What you are asked to do
Line by line, the data below should be set down unchanged, with images excluded.

Dataset
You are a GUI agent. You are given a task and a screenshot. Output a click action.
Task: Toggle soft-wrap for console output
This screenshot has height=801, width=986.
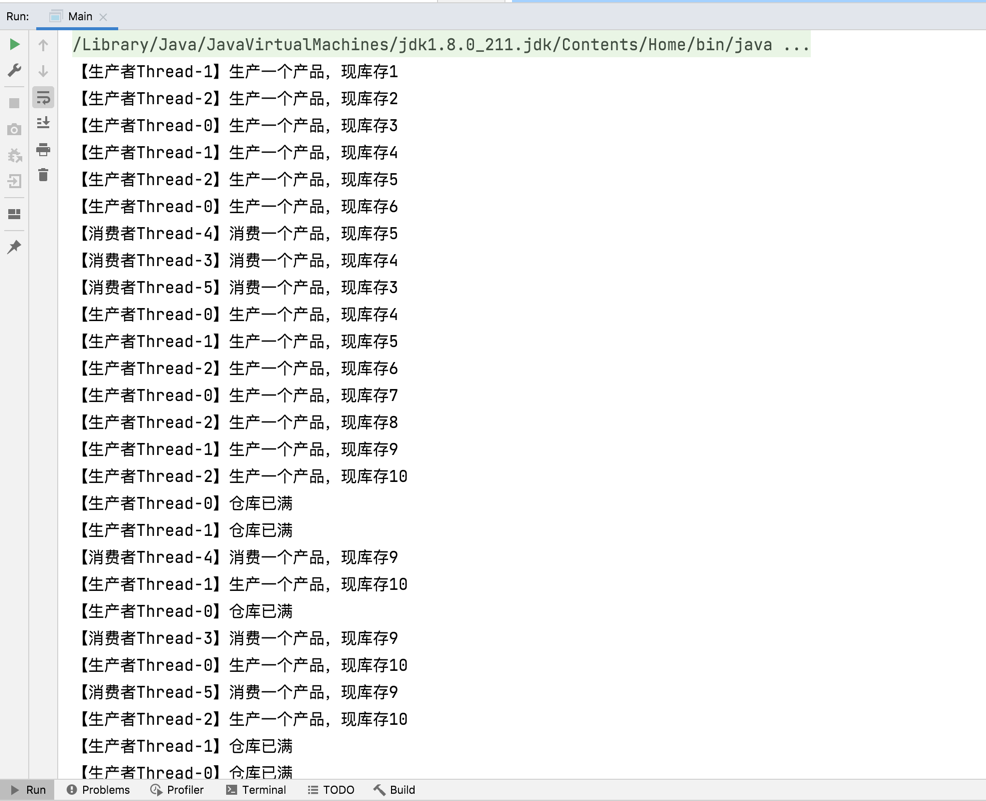pos(43,97)
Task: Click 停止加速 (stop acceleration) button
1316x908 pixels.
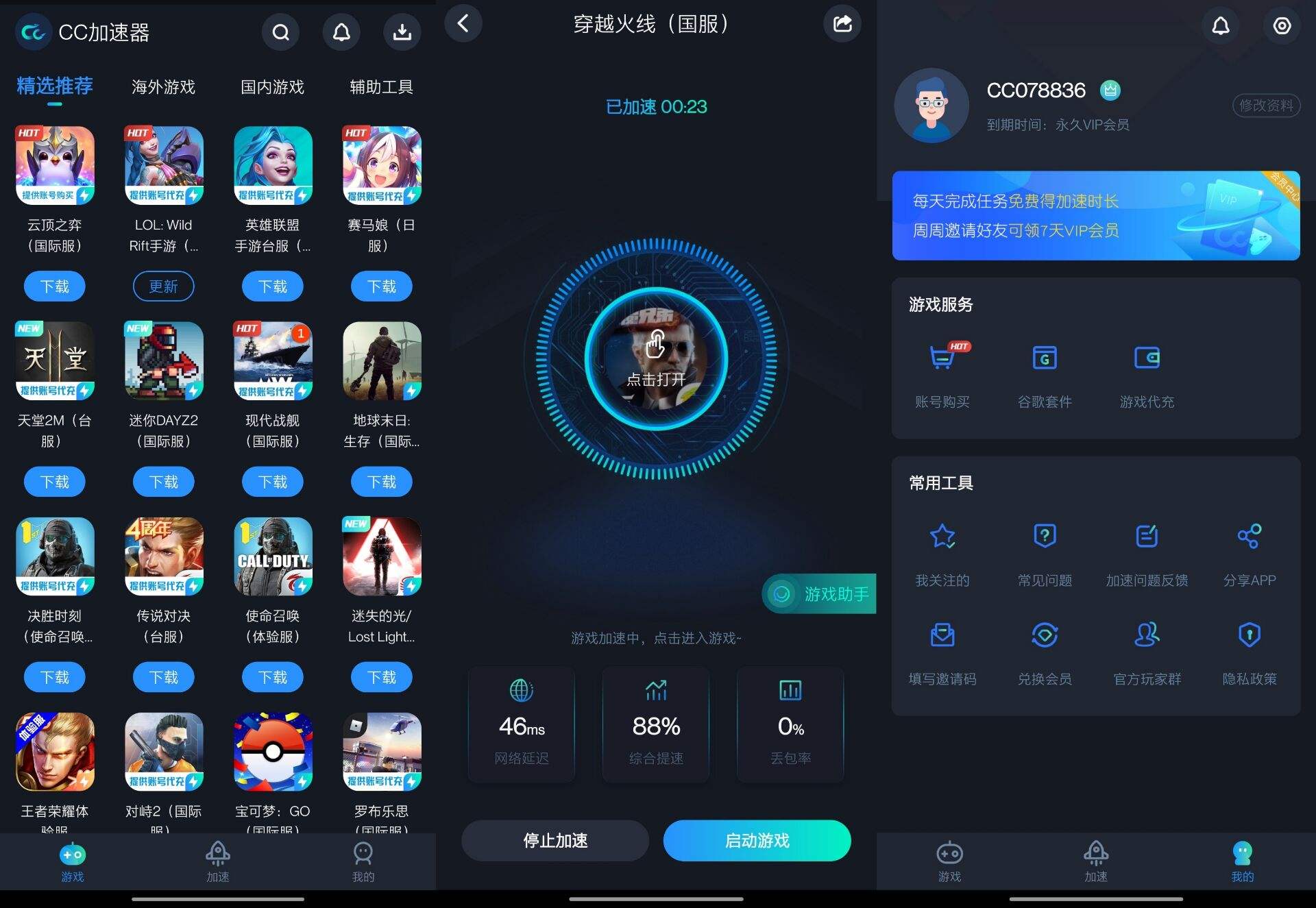Action: coord(553,840)
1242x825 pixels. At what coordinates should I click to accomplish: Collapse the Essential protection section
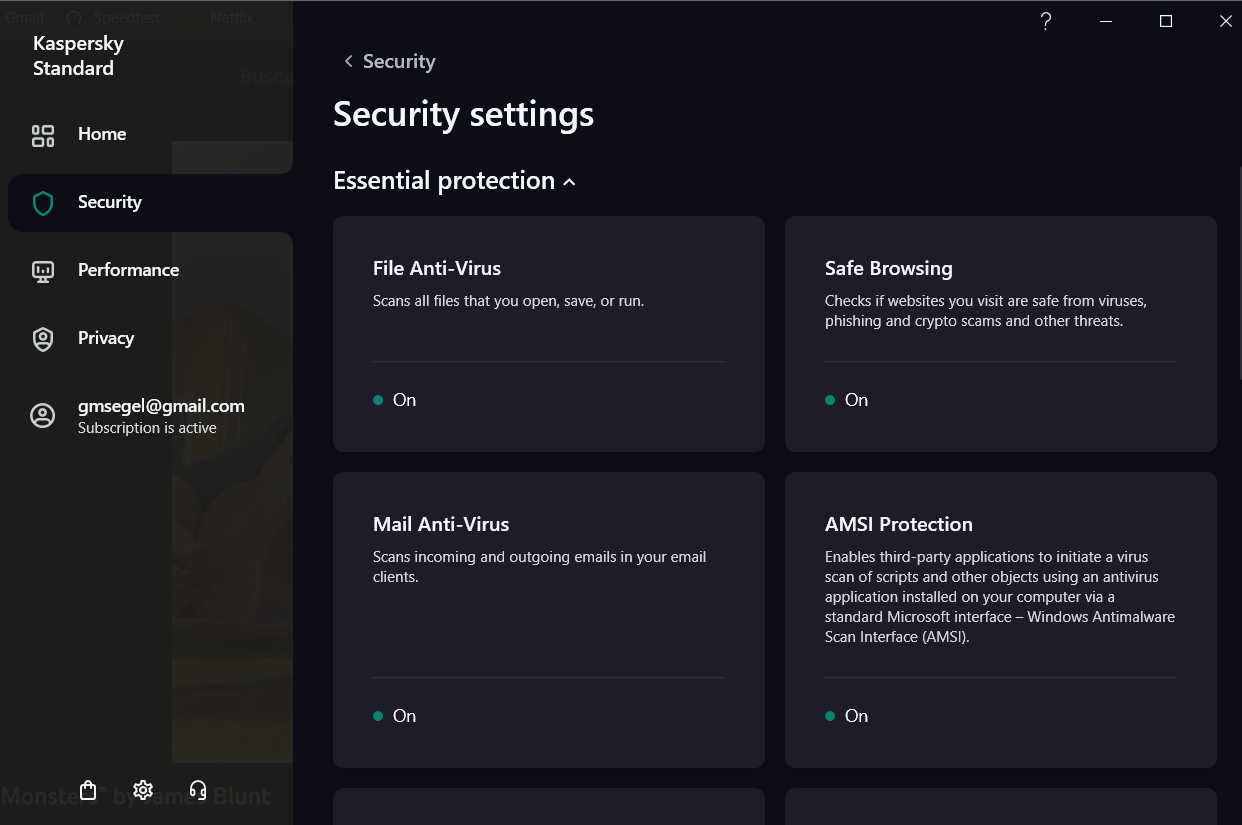tap(569, 182)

Task solution
You are a GUI agent. You are given a task and a screenshot. Output a click action.
Task: Toggle soft-wrap for console output
This screenshot has height=801, width=986.
pos(43,97)
Task: Click 停止加速 (stop acceleration) button
1316x908 pixels.
Action: coord(553,840)
1242x825 pixels. At what coordinates should I click to accomplish: Collapse the Essential protection section
tap(569, 182)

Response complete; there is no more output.